Detention of Australian man in Iraq ‘violates international law’ and UN should step in, lawyers say

Robert Pether, an engineer who travelled to Iraq for a business meeting, has been held in a Baghdad jail on unknown charges for 84 days

Last modified on Wed 30 Jun 2021 13.32 EDT

Lawyers for detained Australian man Robert Pether have complained to the United Nations about his treatment by Iraq alleging it violates international law and is a textbook case of arbitrary detention.

Pether has been held in a Baghdad jail for 84 days on unknown charges, which appear to stem from a business dispute between his firm, CME Consulting, and the Central Bank of Iraq.

Pether, an engineer, was working on the construction of the bank’s new Baghdad headquarters and had travelled to Iraq at the invitation of bank staff to resolve a protracted contractual dispute that had held up the high-profile project.

On 7 April, the day of the planned meeting, Pether and an Egyptian colleague, Khalid Zaghloul, were arrested.

No charge has been laid and his family says the Iraqi authorities have denied him proper access to a lawyer, held him for long periods in solitary confinement, and strictly controlled contact with the outside world.

Now, Pether’s lawyers have lodged a complaint with the United Nations working group on arbitrary detention, which has the ability to investigate cases of deprivation of liberty imposed arbitrarily or inconsistently with the international standards.

The Guardian has not seen a copy of the confidential complaint.

But it is understood the complaint urges the UN to urgently appeal to the government of Iraq.
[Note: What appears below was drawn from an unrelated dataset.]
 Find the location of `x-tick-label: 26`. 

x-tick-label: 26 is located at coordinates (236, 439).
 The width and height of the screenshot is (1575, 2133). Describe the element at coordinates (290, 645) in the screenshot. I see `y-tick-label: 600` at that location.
It says the pair are being detained as leverage in the business dispute between the bank and CME, and have not been informed of a criminal charge, despite more than two months of detention.

The complaint is understood to describe the case as a “textbook arbitrary detention and flagrant violation of international law”. It alleges violations of the right to consular assistance, torture and ill treatment, the obtaining of statements under duress, the denial of the right to legal counsel, and the denial of the right to be brought promptly before a judge, among other things.

Pether’s case has been repeatedly raised in parliament in Ireland, where his family live. Senator Eugene Murphy urged Ireland’s foreign affairs minister, Simon Coveney, to intervene, and said the arrest had “devastated the family” and “stunned the engineering and construction community”.

Australia’s foreign minister, Marise Payne, last month said she had written to her Iraqi counterpart and followed up the letter with a conversation.

No further updates have been given and Pether’s wife, Desree, is furious at the Australian government’s response. She said it paled in comparison to the efforts of Egypt and Ireland.

“The Egyptian embassy is doing a lot, last week and this week, to really try and move it in the right direction. Their prime minister is there at the moment and their minister for foreign affairs came over to meet with Iraqi officials. It’s been mentioned in the Egyptian parliament,” she said.

“It’s been mentioned three times in the Irish parliament, and yet [it’s] crickets, crickets from the Australian government.”

Pether is being held in a 14-foot cell with 22 other inmates, according to Desree.

A ruling on an appeal seeking to have the case transferred to civil courts is expected imminently.

The Central Bank of Iraq’s new headquarters was designed by the late Iraqi architect Zaha Hadid as a symbol of the new Iraq.